Chief among them is Bosko Srot, who at one time was lauded as one of Slovenia's most successful citizens with a net worth of over €2bn, but is now generally viewed with contempt and loathing.
A lawyer by training, Srot at one point effectively controlled the country's two biggest brewers, the country's biggest supermarket and three out of the four leading daily newspapers through a labyrinthine legal maze of dummy corporations, friendly companies and share-parking schemes.
But in a classic example of nemesis following hubris, Srot tried unsuccessfully to turn his financial wealth into political influence and raised the ire of the powers that be in the Slovenian capital Ljubljana, who launched an anti-tycoon drive in response.
Having lost the support of politicians in Slovenia, he then lost the support of bankers in the country after they realised - far too late argue many in Slovenia - that the foundations of his business empire were built on the financial equivalent of quicksand. When Srot failed to keep pace on the repayments of the loans he took out to fund his over-weaning ambitions, they seized whole chunks of his empire or made him promise to sell of parts of it to repay them. The net result is that like many one-time Slovenian national champions, the "House of Srot" is now being dismantled brick by brick and sold off to the highest bidder.
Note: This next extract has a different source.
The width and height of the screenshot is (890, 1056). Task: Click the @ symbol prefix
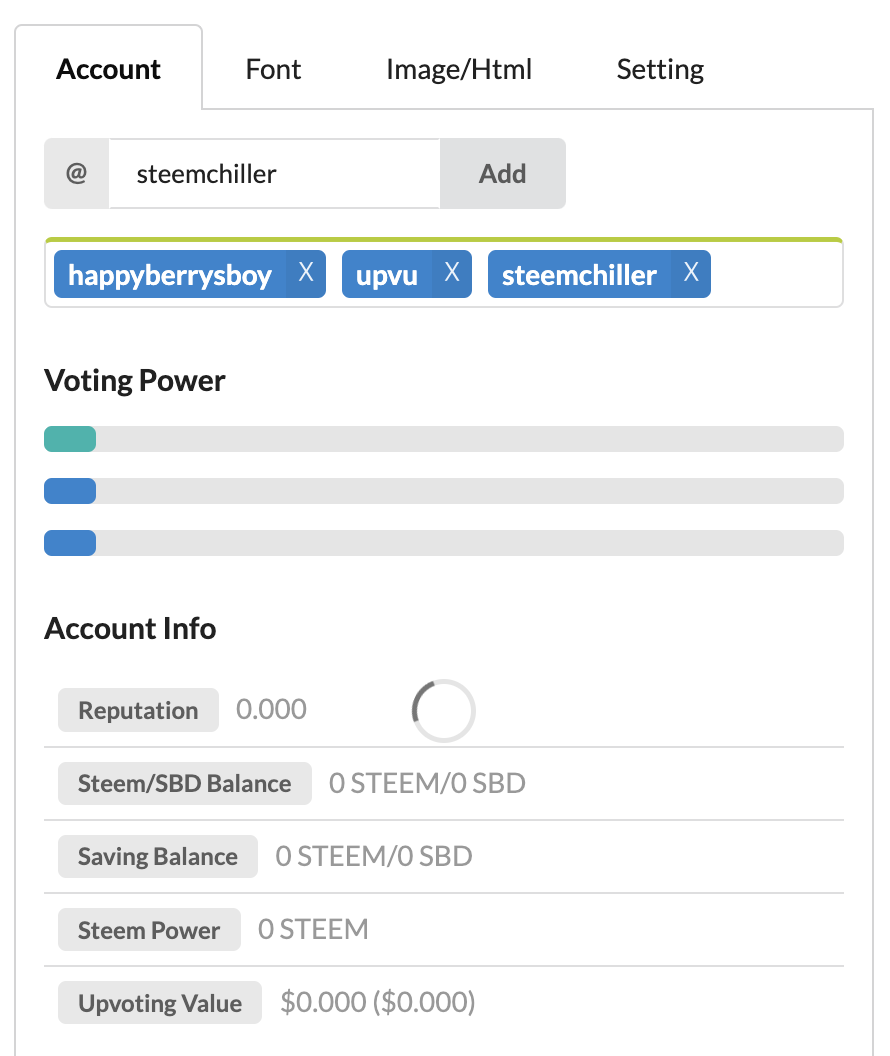point(76,173)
In many instances, this involves companies being offloaded to foreign buyers - a controversial process in a country of barely 2m people who fear that just 20 years after the country gained independence, it will effectively become a vassal state of global capitalism.
The latest Srot holding to go under the hammer is juice maker Fructal, which has been auctioned off to Serbia's Nectar in a deal worth the best part of €50m by brewer Pivovarno Lasko, formerly the jewel in Srot's crown that is reported to have debts totalling €400m which it's struggling to repay.
Whereas formerly Slovenian companies were acquirers in Serbia - some 1,400 firms from Slovenia have invested over €1.8bn in the country to date - the financial misfortunes of Srot et al mean that that process is now being reversed, albeit on a much smaller scale. Nectar joins a select band of Serbian firms that have broken into the Slovenian market in recent years. These include technology firm ComTrade, which took over Slovenian software company Hermes SoftLab for around €40m in 2008, and detergent manufacturer Beohemija, which in the same year bought its Slovenian peer Sampionka for €6m.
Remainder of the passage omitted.